■ **WORK INSTRUCTIONS**
Look through the listing below and report how many lines contain "screenshot", as a bare number.
*** MATERIAL FOR THIS EXERCISE ***
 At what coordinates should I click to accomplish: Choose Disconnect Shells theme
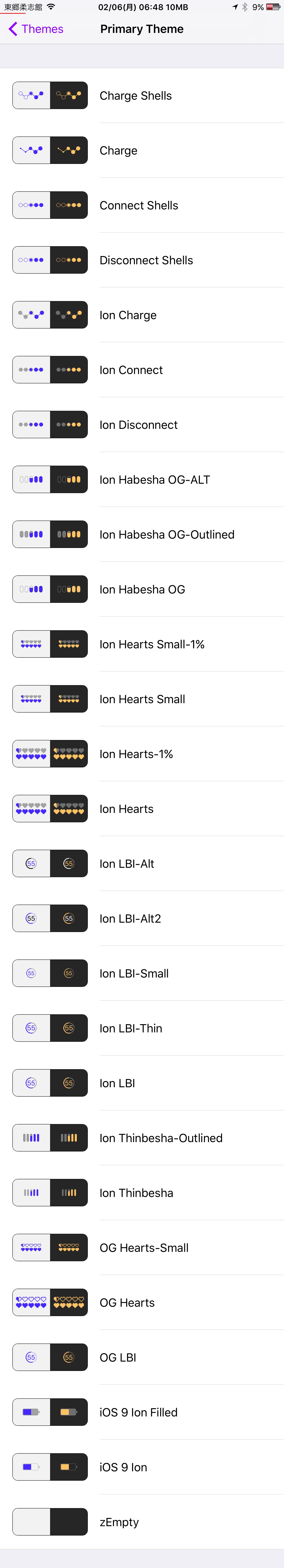[x=142, y=260]
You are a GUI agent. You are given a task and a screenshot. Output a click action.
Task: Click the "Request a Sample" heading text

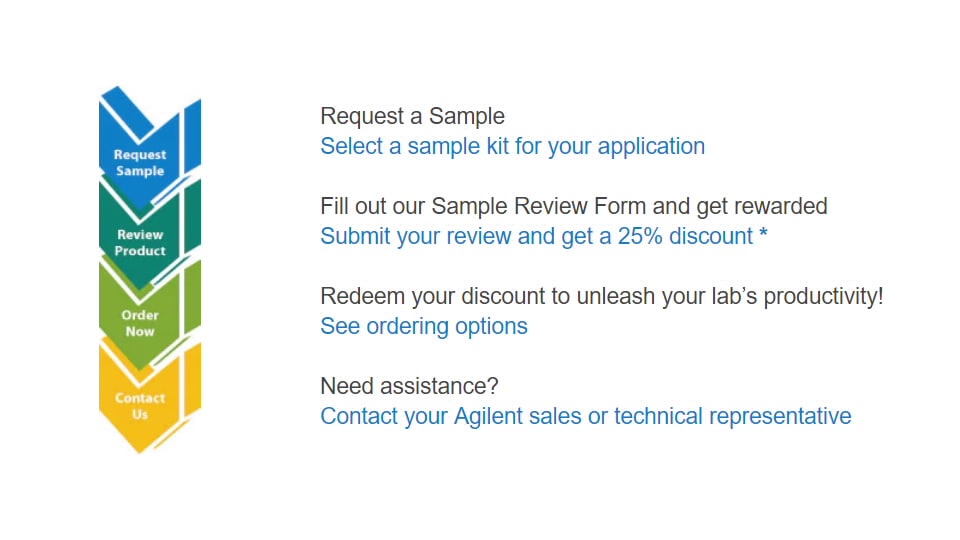point(412,116)
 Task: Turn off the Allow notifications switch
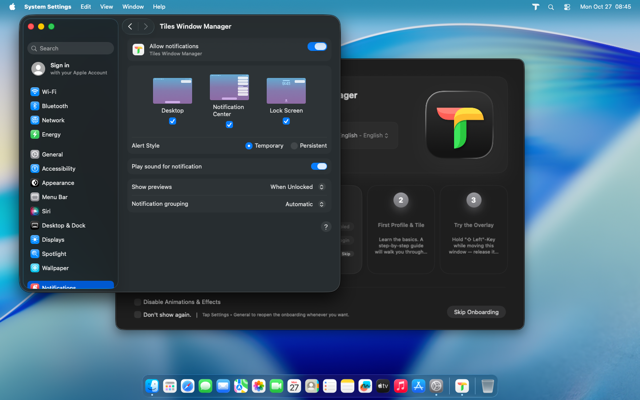(318, 47)

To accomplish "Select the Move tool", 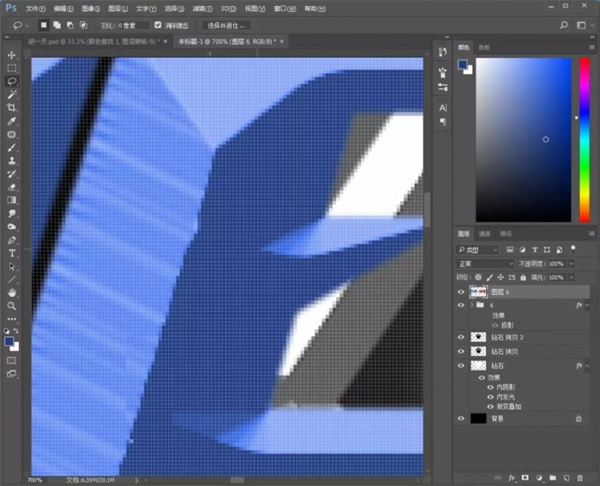I will (12, 54).
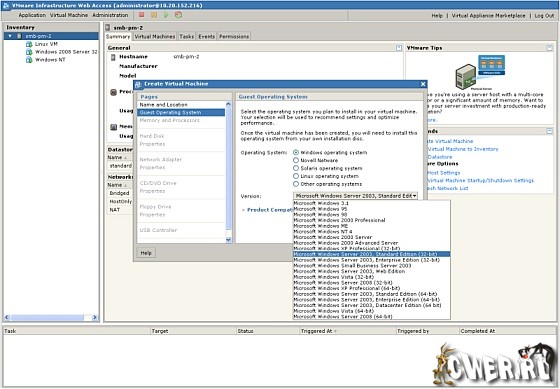Click the yellow Suspend toolbar icon
Viewport: 560px width, 389px height.
154,15
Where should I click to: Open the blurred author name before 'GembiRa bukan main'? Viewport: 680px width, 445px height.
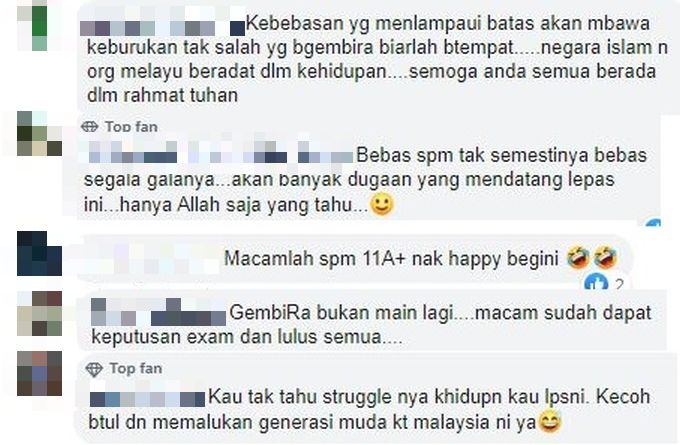point(158,312)
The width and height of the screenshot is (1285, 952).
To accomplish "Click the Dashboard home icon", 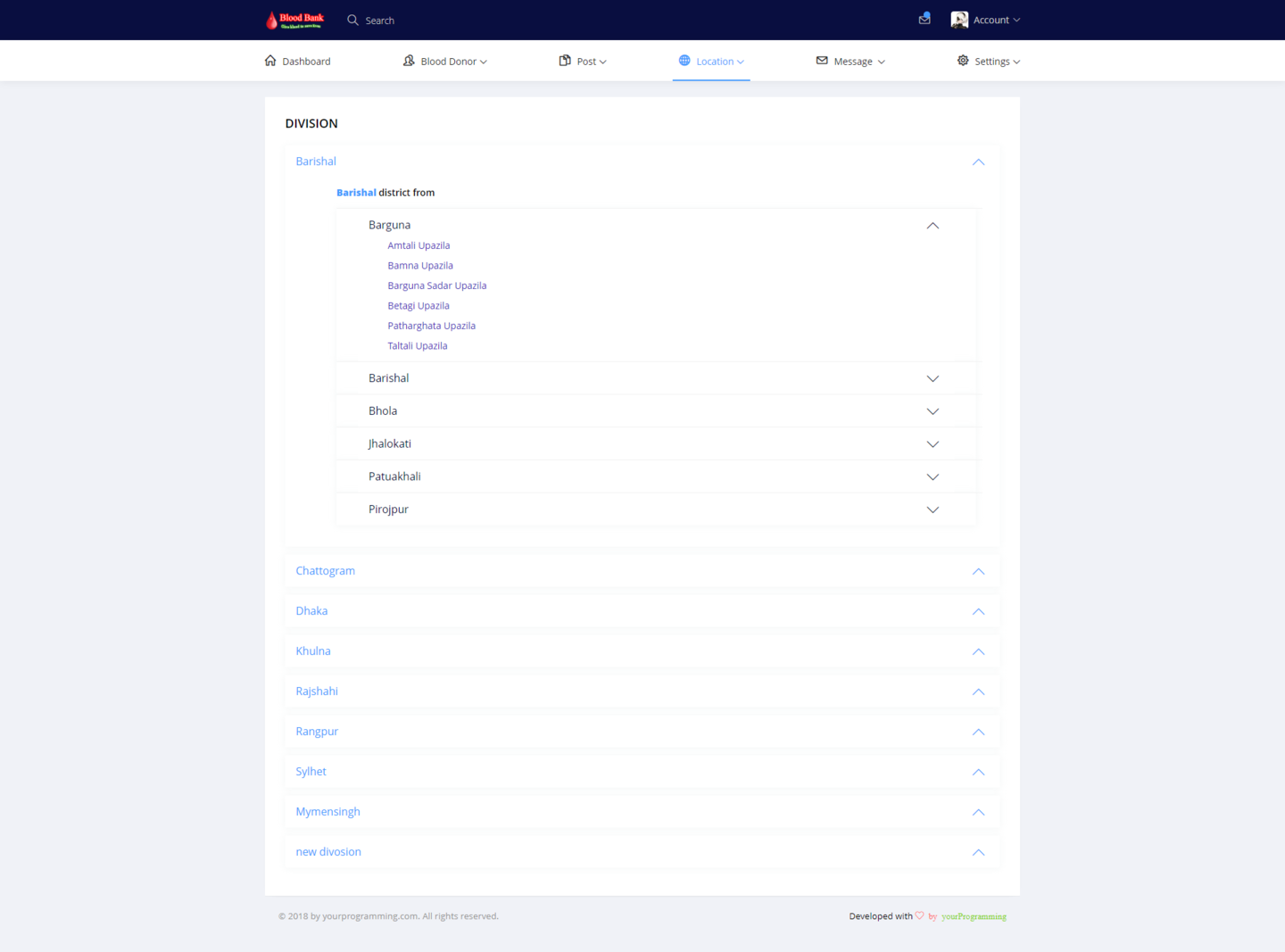I will tap(270, 61).
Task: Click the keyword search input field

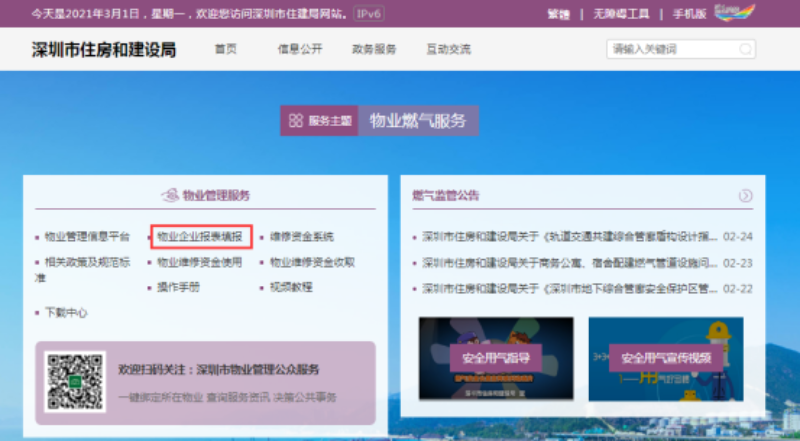Action: [672, 49]
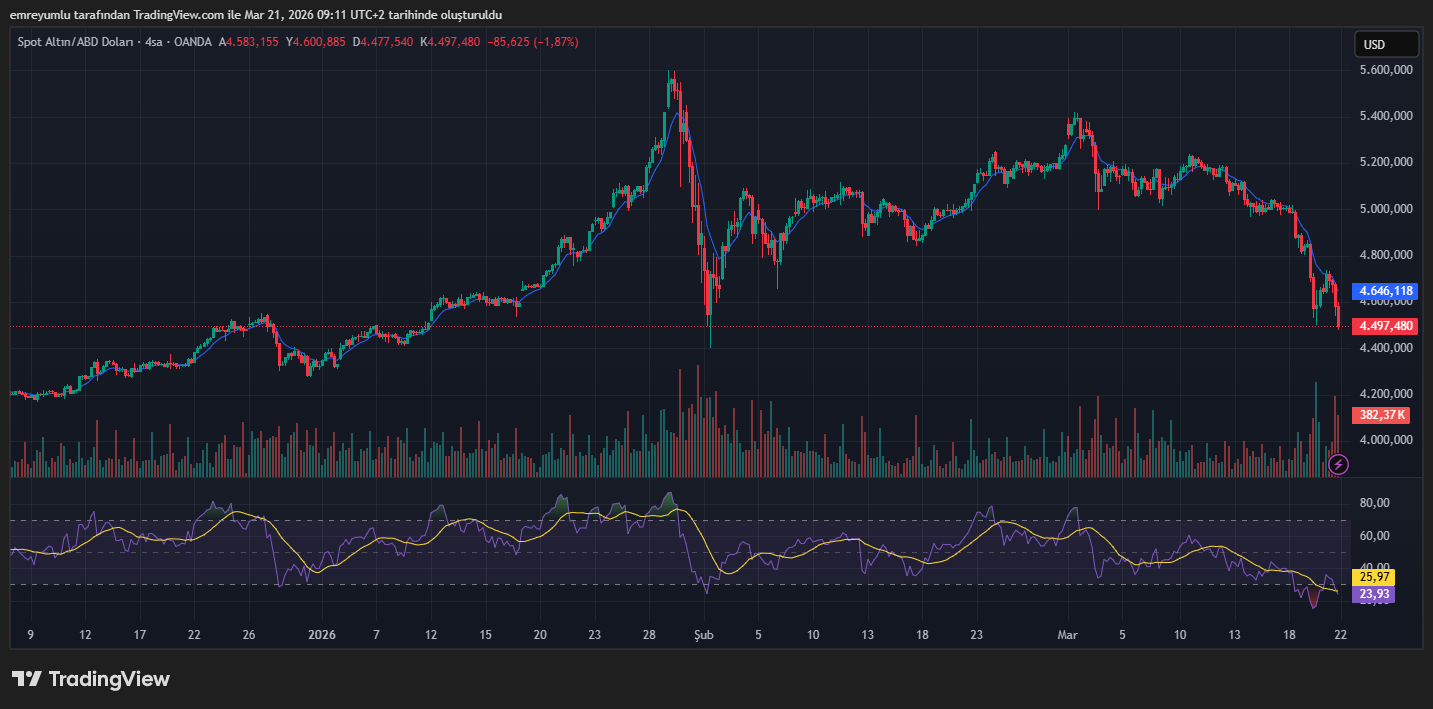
*** End of MATERIAL FOR THIS EXERCISE ***
■ **EXERCISE SOLUTION**
2